By John Kanelis / email@example.com
Try as I might to understand the anger simmering inside the black community in this nation, I cannot possibly grasp it in its entirety.
I am a white man. I haven’t experienced the type of brutality that many of my black friends have endured. With that said, I am left to stipulate that I am inclined to place a good measure of trust in the judicial system that seeks to render a decision that has a lot of folks on tenterhooks.
Former Minneapolis cop Derek Chauvin is on trial on a charge that he murdered George Floyd. Chauvin is white; Floyd was black. Floyd was suffocated on a Minneapolis street by Chauvin because he tried to pass a counterfeit $20 bill.
From what I have witnessed of this trial from the peanut gallery, I believe Chauvin is guilty of the crimes for which he is standing trial. I have the luxury, though, if being able to go about my day without being hassled because of my skin color.

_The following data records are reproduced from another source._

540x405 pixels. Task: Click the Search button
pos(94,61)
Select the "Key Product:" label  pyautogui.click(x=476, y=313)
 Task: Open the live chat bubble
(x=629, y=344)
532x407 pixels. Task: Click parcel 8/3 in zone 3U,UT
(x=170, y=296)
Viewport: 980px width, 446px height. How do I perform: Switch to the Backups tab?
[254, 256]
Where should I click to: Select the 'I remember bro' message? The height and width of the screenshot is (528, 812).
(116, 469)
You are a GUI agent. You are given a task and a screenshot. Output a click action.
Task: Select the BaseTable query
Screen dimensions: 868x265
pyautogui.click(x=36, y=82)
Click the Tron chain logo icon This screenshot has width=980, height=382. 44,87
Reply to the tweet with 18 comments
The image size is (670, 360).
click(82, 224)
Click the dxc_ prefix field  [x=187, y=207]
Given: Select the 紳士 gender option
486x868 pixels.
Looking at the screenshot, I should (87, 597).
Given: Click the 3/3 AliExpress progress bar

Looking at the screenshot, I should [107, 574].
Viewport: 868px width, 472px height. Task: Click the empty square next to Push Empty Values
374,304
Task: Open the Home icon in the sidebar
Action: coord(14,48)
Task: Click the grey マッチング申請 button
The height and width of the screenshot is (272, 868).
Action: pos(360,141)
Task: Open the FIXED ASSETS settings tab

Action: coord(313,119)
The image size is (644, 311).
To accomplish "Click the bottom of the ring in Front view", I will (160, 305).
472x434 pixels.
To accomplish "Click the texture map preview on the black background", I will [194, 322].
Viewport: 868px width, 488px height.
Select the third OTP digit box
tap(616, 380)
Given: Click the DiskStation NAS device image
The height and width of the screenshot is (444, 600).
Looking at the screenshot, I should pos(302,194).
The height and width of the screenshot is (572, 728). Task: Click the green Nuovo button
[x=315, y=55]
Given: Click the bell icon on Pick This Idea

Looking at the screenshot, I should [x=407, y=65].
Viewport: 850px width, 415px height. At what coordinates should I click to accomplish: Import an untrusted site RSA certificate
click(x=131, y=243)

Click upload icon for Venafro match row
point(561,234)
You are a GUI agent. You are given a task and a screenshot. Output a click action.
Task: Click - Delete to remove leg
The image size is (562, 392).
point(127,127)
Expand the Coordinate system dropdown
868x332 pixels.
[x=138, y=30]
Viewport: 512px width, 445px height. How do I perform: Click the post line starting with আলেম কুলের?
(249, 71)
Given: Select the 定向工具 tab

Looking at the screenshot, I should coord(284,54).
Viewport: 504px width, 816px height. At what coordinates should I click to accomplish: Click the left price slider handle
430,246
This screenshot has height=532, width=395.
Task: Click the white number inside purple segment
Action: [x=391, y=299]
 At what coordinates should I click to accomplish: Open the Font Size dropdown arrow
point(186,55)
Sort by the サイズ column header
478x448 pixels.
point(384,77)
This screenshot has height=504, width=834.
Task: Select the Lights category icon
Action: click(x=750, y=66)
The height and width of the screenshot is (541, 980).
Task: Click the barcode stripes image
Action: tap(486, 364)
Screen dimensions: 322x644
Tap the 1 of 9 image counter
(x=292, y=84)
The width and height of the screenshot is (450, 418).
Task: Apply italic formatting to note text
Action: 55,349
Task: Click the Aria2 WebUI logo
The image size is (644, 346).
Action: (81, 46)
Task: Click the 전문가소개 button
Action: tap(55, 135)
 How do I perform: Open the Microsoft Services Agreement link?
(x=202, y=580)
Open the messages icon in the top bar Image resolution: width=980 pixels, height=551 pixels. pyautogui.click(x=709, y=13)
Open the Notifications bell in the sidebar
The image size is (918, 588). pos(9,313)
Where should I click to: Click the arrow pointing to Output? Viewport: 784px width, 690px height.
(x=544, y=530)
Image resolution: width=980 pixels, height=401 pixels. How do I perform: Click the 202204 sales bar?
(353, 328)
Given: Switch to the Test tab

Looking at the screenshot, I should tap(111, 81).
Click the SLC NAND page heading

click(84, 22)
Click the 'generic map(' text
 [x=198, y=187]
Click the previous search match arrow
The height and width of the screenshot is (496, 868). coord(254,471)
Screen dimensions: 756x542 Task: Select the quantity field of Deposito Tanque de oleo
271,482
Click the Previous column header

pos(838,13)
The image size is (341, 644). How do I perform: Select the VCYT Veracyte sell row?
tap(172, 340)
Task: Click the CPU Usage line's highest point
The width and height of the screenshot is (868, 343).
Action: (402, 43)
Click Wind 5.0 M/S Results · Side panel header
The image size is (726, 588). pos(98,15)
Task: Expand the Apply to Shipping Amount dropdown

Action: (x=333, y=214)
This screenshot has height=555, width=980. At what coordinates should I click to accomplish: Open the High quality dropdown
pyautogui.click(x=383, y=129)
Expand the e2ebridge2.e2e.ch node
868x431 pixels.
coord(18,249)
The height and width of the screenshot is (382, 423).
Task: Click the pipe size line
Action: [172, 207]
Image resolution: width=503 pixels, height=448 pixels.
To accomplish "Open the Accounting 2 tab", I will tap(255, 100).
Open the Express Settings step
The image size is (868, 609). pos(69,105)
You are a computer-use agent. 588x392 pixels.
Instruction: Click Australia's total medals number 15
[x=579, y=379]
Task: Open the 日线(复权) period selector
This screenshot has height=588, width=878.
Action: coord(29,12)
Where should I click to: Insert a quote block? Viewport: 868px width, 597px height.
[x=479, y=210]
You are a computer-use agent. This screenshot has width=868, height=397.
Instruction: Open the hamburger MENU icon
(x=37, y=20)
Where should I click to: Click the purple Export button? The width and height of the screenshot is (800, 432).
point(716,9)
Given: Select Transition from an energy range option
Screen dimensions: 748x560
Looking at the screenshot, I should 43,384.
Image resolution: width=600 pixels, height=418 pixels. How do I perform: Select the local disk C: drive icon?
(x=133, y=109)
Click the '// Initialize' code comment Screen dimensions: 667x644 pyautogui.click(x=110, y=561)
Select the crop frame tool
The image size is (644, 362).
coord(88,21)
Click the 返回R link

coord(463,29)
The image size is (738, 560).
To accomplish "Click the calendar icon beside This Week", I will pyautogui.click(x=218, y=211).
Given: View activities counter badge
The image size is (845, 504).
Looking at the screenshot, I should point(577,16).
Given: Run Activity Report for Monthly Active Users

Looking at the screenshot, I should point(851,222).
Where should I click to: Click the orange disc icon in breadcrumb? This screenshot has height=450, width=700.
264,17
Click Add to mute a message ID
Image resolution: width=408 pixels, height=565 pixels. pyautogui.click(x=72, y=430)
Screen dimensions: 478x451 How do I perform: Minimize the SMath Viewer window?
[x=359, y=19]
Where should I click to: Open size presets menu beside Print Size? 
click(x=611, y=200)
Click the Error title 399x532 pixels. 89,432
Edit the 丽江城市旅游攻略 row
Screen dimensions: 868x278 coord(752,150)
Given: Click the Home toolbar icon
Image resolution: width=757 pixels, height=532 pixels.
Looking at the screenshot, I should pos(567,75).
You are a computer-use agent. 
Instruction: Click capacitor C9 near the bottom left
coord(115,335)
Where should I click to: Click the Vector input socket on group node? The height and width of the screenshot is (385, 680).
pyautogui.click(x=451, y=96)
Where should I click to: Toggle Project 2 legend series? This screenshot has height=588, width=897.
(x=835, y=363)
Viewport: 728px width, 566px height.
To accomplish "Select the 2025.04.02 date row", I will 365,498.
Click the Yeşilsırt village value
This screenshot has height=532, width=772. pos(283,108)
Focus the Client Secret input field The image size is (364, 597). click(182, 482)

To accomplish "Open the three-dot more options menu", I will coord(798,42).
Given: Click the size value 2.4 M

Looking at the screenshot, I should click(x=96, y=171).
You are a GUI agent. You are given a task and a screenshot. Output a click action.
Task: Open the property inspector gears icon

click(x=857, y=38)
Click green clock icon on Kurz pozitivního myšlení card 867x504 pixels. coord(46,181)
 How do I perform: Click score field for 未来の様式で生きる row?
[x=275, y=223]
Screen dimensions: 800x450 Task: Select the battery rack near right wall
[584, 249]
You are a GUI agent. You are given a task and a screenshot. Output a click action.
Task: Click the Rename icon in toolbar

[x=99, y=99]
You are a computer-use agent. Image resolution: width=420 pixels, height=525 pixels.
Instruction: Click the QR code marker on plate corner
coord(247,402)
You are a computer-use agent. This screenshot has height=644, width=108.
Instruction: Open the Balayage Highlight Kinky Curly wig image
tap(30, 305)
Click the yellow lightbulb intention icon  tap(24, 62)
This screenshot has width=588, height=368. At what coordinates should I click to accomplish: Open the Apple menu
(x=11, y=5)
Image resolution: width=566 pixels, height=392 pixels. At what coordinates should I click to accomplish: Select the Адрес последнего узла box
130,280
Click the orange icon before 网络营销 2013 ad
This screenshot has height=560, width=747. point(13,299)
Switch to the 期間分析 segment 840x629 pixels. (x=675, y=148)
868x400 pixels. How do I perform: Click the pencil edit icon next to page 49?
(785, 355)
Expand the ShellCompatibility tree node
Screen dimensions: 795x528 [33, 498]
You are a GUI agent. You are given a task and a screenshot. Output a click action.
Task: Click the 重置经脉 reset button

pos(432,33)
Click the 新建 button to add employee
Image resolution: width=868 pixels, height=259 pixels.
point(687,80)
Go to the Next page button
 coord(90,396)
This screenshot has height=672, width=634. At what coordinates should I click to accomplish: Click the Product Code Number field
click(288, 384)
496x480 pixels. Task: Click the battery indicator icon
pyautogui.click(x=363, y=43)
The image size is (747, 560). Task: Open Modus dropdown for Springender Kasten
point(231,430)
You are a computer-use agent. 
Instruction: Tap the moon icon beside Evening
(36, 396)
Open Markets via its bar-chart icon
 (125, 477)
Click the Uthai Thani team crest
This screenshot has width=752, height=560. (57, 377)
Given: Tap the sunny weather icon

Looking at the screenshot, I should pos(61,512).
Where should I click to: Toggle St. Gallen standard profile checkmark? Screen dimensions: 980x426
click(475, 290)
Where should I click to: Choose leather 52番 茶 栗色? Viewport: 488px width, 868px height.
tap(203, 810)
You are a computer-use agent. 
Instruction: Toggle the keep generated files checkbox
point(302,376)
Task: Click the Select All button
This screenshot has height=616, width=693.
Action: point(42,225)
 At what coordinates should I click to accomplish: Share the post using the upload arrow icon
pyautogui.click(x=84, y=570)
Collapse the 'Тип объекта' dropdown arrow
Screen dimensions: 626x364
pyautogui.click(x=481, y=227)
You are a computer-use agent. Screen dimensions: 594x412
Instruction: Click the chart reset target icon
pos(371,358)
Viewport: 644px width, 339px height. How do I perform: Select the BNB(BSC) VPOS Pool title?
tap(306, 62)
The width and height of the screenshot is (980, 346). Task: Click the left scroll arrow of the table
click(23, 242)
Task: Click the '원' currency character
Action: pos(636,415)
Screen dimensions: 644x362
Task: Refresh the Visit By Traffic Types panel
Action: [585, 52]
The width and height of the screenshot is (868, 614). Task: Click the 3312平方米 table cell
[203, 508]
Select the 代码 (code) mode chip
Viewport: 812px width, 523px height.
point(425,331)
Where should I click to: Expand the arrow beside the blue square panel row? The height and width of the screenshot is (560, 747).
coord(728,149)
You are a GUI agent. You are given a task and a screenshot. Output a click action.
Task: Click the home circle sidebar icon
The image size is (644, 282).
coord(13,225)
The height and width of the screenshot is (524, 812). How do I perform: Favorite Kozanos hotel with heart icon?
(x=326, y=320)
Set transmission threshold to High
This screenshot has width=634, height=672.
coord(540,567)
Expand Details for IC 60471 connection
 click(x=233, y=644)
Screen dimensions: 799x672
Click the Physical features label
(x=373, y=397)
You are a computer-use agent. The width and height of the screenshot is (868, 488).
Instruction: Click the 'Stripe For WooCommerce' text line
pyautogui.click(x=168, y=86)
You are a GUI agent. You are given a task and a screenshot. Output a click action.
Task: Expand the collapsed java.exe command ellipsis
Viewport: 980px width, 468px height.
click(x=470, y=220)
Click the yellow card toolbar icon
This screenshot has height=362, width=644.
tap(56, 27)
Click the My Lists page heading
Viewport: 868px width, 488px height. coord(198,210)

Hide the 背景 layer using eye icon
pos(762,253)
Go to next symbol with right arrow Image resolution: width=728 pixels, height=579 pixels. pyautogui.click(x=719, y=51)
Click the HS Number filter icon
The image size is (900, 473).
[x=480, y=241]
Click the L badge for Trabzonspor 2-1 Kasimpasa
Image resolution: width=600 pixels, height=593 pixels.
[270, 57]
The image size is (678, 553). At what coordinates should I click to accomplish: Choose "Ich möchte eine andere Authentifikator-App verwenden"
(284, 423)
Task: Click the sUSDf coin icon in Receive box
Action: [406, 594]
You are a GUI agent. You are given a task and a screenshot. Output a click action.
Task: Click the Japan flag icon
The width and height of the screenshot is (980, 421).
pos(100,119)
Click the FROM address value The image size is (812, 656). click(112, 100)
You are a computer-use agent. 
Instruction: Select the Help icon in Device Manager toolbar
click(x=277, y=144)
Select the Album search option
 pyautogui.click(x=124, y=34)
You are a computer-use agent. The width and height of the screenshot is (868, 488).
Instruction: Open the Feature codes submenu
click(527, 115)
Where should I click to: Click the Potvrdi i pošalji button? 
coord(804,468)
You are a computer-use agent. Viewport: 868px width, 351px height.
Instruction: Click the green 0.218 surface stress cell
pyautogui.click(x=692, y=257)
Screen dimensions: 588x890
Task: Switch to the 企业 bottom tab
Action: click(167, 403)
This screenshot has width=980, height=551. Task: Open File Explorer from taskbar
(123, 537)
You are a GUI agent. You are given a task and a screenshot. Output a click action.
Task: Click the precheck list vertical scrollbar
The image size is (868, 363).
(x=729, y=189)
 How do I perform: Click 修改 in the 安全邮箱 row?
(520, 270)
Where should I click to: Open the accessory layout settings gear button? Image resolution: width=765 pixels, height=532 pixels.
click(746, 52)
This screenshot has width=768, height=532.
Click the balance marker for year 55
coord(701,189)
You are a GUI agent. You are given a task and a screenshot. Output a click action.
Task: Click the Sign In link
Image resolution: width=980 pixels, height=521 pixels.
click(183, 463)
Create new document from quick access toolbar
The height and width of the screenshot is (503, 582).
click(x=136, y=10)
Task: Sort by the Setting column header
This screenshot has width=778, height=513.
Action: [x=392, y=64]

The jury that is going to deliver a verdict has heard every bit of evidence. It has heard prosecutors and defense counsel take their best shot. The criminal justice system places a huge burden on prosecutors who have to prove “beyond reasonable doubt” that the defendant did what he is charged with doing. Defense counsel has to persuade one of the 12 men and women that there is reasonable doubt, producing a hung jury.
I am sitting at a safe distance from the simmering anger in the Twin Cities community. Thus, I won’t presume to know how I would react to an unfavorable verdict if I had been hassled by the cops. Nor can I in good conscience instruct others on how they should react if they don’t get a verdict that fits their expectation.
I am left only to hope sanity will prevail. I also can hope that those who want the jury to deliver their version of justice will understand that our judicial system places these decisions in the hands of just plain folks … just like the rest of us.